- **Exercise goal**:
Below are records; work out how many of their lines hold the string "bell" and give that number alone.

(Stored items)
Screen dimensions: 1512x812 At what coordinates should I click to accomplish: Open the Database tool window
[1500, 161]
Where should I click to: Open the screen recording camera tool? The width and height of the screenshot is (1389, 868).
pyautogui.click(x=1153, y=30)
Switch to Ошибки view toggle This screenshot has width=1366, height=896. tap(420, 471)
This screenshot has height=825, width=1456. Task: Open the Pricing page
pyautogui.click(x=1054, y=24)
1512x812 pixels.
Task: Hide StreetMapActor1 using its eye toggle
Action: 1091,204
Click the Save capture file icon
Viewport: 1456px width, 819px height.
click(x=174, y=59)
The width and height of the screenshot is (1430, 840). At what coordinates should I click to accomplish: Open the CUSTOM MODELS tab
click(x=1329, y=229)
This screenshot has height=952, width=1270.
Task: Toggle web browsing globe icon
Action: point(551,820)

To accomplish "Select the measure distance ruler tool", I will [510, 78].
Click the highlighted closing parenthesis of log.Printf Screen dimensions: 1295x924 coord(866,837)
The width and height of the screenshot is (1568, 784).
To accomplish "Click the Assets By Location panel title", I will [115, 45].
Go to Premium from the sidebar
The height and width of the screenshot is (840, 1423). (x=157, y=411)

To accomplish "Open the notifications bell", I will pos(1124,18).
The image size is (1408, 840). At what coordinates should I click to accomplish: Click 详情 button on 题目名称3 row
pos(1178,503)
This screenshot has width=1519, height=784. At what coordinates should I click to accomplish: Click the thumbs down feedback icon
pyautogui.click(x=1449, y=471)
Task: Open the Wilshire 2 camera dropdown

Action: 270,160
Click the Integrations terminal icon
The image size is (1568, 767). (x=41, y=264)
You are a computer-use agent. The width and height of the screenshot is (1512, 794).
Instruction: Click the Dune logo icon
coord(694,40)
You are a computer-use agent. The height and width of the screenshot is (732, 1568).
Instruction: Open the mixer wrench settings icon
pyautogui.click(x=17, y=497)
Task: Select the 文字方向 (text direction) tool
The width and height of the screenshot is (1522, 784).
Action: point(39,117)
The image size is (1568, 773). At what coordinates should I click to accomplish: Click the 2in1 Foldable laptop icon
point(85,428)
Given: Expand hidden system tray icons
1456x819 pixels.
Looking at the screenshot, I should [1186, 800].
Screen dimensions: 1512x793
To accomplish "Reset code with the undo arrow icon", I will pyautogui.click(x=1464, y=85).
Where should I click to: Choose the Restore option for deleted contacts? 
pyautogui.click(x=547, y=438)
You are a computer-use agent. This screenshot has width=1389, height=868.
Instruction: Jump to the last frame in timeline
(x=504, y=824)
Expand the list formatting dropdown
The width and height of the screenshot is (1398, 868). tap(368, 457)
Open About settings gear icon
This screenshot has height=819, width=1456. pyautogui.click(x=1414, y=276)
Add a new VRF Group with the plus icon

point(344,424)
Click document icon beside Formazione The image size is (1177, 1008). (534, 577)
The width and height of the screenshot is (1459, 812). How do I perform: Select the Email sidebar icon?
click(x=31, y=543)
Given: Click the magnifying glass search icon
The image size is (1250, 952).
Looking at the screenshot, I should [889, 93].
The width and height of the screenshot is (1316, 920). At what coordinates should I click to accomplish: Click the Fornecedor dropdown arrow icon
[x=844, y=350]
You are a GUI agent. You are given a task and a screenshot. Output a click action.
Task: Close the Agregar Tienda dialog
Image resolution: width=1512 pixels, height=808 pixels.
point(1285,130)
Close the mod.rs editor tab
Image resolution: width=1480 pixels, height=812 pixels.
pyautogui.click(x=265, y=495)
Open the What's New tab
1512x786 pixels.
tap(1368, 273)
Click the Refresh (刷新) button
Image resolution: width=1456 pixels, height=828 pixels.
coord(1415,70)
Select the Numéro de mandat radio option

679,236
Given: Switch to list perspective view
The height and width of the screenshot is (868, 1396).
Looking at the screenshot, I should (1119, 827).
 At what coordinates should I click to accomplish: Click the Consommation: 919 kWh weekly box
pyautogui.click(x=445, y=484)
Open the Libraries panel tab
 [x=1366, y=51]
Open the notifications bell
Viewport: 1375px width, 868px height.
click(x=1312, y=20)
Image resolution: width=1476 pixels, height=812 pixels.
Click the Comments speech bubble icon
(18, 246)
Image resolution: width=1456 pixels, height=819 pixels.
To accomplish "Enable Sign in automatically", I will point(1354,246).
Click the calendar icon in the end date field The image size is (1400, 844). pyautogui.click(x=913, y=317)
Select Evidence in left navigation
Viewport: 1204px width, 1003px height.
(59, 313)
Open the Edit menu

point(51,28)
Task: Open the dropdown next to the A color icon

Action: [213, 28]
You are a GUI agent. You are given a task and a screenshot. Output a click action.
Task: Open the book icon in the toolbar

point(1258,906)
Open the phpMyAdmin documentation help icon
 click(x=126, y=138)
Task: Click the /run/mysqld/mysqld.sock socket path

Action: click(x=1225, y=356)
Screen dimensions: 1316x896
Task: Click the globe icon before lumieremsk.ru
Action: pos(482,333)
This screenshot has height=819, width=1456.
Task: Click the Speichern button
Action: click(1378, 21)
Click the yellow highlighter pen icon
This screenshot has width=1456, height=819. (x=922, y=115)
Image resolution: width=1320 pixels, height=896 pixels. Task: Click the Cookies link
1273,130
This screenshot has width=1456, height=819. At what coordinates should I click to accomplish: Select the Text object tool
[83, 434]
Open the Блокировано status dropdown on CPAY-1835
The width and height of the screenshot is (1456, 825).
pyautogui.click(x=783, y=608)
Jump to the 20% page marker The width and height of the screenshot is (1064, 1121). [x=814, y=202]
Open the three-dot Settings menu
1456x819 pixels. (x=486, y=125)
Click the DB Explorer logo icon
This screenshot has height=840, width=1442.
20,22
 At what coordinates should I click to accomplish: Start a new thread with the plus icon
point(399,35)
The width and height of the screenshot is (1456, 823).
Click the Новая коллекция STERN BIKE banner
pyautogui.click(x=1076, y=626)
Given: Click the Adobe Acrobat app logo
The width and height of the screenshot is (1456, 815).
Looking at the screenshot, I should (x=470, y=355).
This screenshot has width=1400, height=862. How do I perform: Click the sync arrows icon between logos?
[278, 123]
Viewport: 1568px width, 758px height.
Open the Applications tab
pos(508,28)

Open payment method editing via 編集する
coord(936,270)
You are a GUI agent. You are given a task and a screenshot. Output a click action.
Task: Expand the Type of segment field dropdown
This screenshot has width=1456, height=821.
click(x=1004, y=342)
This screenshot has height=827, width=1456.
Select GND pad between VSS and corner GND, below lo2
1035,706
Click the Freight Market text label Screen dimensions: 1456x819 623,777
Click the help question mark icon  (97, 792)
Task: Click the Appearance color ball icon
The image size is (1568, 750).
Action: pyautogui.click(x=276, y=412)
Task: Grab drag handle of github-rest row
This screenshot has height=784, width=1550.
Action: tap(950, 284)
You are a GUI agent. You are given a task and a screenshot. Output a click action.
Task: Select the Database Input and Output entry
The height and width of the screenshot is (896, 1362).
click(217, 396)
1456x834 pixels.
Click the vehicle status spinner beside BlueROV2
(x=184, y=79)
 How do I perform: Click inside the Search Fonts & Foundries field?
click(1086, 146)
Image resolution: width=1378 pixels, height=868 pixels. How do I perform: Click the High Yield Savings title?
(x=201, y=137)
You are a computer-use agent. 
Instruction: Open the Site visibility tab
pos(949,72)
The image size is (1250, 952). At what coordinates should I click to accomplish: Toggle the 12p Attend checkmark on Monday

- **Reply**:
2